Document excerpt START
|  Hi Lloyd, As you 
                    suggested I called the lab regarding my viral load blood work. 
                    They gave me the correct prescription: [ 
                    NGI HCV Superquant, If greater than 5 million do REFLEX 1:10 
                    Dilution ]. I am hoping 
                    now after 6 months to finally get an exact number. I literally 
                    had a verbal fight with my doctor on the phone to get him 
                    to order it for me. I just 
                    don't understand his rational, I mean wouldn't it be better 
                    to have a base line? All he keeps talking about is biopsy 
                    and Rebetron treatment.  I'm 
                    Type 1a, ALT at 14, and viral load greater than 2,000,000 
                    UL/ml.  
                    Everything I read says I'm not a good candidate for Rebetron 
                    treatment yet he keeps pushing it.  Among other distortions 
                    and misrepresentations I've herd from him over the last 6 
                    months (I usually don't challenge him) he told me 70% of patients 
                    with genotype 1a respond to treatment, I almost fell off my 
                    chair, when I made him aware of the fact that I knew the real 
                    numbers he said what he meant was 70% of his 
                    patients, not the national average, had sustained remission.
Document excerpt END
• Questions to answer:
- 1) In the viral load letter, what ALT level does the writer report?
- 2) Rewrite the paragraph of the viral load letter beginning "Hi Lloyd, As you suggested" as a short bulleted list that keeps its main facts.
The entries after this letter have no connection to it.
Data shown START
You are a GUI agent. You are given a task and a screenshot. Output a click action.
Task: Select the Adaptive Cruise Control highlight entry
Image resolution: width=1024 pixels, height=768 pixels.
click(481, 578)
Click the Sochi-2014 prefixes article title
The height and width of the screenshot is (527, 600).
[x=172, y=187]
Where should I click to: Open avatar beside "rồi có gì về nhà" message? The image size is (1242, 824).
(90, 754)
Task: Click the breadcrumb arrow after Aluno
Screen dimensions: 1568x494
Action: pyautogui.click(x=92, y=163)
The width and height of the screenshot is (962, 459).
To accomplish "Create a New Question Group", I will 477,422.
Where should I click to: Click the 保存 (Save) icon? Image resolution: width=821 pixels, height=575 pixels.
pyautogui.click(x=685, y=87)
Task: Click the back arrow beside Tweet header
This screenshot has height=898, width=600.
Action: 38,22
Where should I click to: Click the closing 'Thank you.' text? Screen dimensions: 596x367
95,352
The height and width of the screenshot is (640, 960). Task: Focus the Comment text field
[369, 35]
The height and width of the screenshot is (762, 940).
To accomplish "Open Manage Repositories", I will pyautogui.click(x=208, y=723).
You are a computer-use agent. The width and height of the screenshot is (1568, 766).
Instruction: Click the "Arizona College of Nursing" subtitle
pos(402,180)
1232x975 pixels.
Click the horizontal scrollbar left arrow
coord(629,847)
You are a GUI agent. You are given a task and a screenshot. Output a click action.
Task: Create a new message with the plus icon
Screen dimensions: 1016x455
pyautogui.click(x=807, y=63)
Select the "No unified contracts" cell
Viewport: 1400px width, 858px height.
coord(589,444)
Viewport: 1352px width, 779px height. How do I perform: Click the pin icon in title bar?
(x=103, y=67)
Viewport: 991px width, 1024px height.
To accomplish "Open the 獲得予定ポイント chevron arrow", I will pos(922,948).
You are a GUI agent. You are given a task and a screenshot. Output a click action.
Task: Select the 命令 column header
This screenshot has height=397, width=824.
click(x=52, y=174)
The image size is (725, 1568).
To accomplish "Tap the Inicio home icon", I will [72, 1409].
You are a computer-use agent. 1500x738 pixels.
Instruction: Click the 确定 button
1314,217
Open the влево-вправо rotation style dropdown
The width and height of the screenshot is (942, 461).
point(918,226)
Data shown END
• Results of the tasks:
- 1) 14

- 2)
- At Lloyd's suggestion, the writer called the lab and got the correct prescription: NGI HCV Superquant, with a reflex 1:10 dilution if the result is greater than 5 million.
- After 6 months, the writer hopes to finally get an exact number. The writer had a verbal fight with the doctor to get the test ordered and wanted a baseline.
- The doctor keeps focusing on a biopsy and Rebetron treatment.
- The writer is Type 1a, with ALT at 14 and a viral load greater than 2,000,000 UL/ml. Everything the writer has read suggests being a poor candidate for Rebetron.
- The doctor said 70% of genotype 1a patients respond to treatment. When challenged, he said he meant 70% of his own patients had sustained remission.